• _PASSAGE SHOWN_
#####
Lawrence LessigThe Sara Fine Institute (SFI) is pleased to announce that Lawrence Lessig, Professor of Law at Stanford University, will present the 2008 SFI Annual Lecture.  The lecture will be held on Thursday, September 25, 2008, at 3 pm in the Teplitz Memorial Moot Courtroom, the Barco Law Building at the University of Pittsburgh’s School of Law.  Professor Lessig is the founder of the Center for Internet and Society at Stanford and is on the Board of the Creative Commons project.  He is a leading figure, both internationally and in the United States, in a field that lies at the intersection of constitutional law and intellectual property law.  Professor Lessig will present “A Declaration for Independence,” addressing the growing threat to some of the most important institutions in our culture and political life from an improper dependence on money.  Lessig will describe this threat to institutions from the academy, to Congress, and the developing movement to check it.

Lessig is the C. Wendell and Edith M. Carlsmith Professor of Law at Stanford University.  He teaches and writes in the areas of constitutional law, contracts, and the law of cyberspace.   Prior to joining the Stanford faculty, he was the Berkman Professor of Law at Harvard Law School, and a Professor at the University of Chicago. He clerked for Judge Richard Posner on the 7th Circuit Court of Appeals and Justice Antonin Scalia on the United States Supreme Court.
#####
• _DATA SEGMENT_
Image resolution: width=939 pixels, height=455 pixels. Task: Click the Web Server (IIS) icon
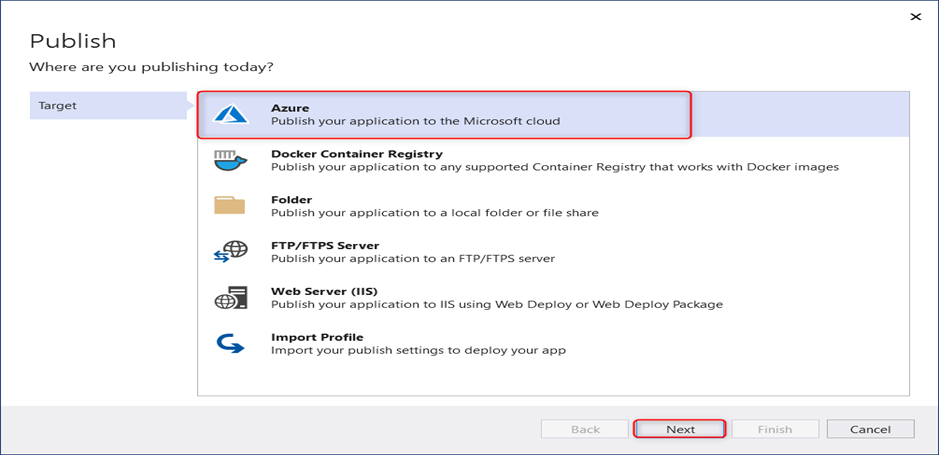click(229, 297)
#####
• _EXERCISE TASK 1_
Answer these from the lecture announcement:
(a) On what date and at what time will the lecture be held?
(b) What is the title of the talk Lessig will present?
(c) Which judge on the 7th Circuit Court of Appeals did Lessig clerk for?
• _EXERCISE TASK 2_
Name every area in which Lessig teaches and writes, according to the lecture announcement.
• _EXERCISE TASK 3_
Continue the announcement of Lawrence Lessig's lecture from the point where it stops.
The listing comes from a separate source and has no connection to the lecture announcement.

• _RESULT 1_
(a) Thursday, September 25, 2008, at 3 pm
(b) "A Declaration for Independence"
(c) Judge Richard Posner

• _RESULT 2_
Constitutional law, contracts, and the law of cyberspace.

• _RESULT 3_
For much of his career, Professor Lessig focused on law and technology, especially as it affects copyright. He represented web site operator Eric Eldred in the ground-breaking case Eldred v. Ashcroft, a challenge to the 1998 Sonny Bono Copyright Term Extension Act. His current academic work addresses a kind of "corruption."

He has won numerous awards, including the Free Software Foundation's Freedom Award, and was named one of Scientific American's Top 50 Visionaries, for arguing "against interpretations of copyright that could stifle innovation and discourse online."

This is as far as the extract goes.